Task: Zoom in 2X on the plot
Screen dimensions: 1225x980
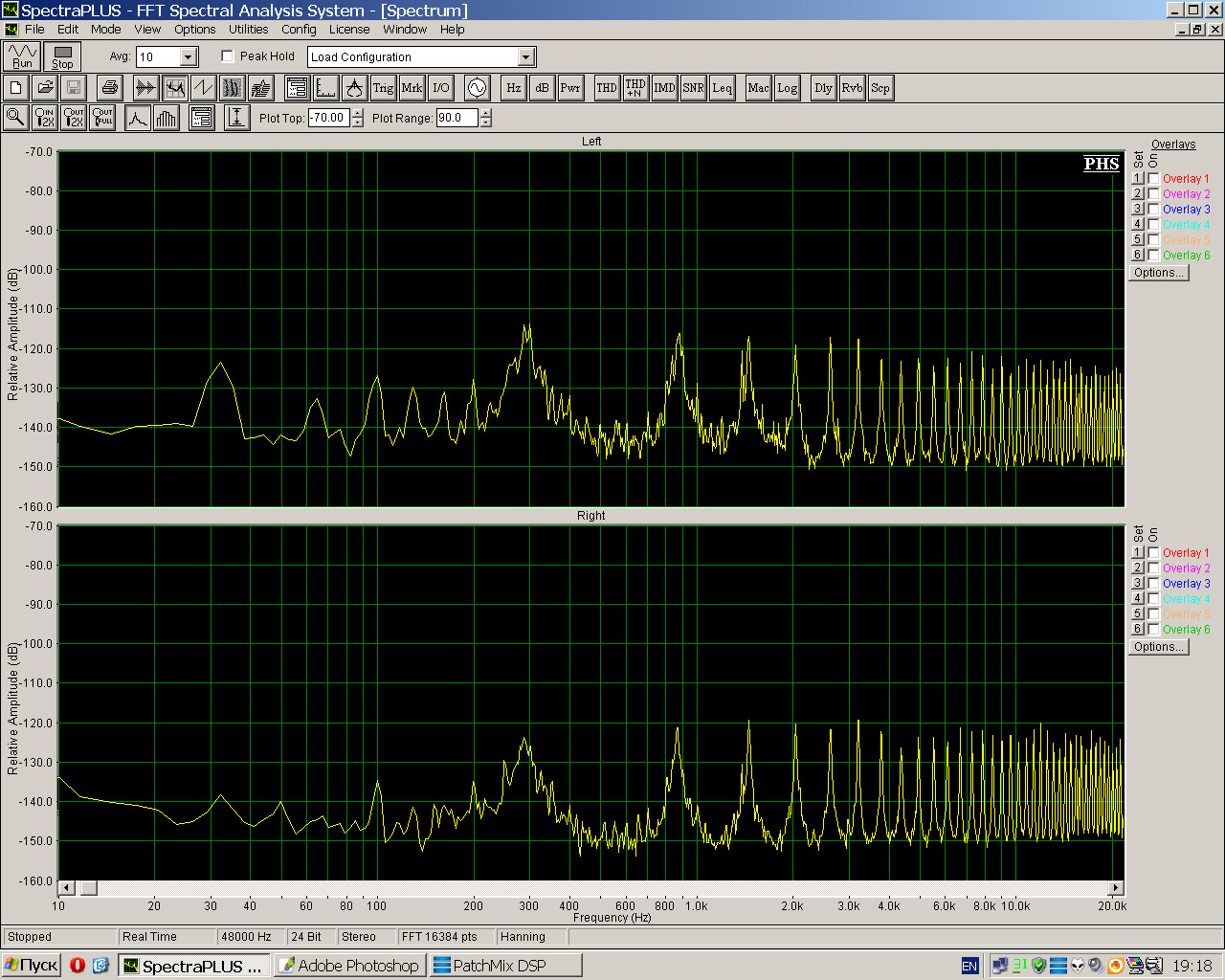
---
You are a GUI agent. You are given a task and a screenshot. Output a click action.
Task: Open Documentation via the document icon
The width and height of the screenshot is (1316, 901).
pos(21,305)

What to work on: Please reproduce, word for word, the lines from the one containing "You are a GUI" up to and including the one containing "pos(21,305)".

The reply:
You are a GUI agent. You are given a task and a screenshot. Output a click action.
Task: Open Documentation via the document icon
The width and height of the screenshot is (1316, 901).
pos(21,305)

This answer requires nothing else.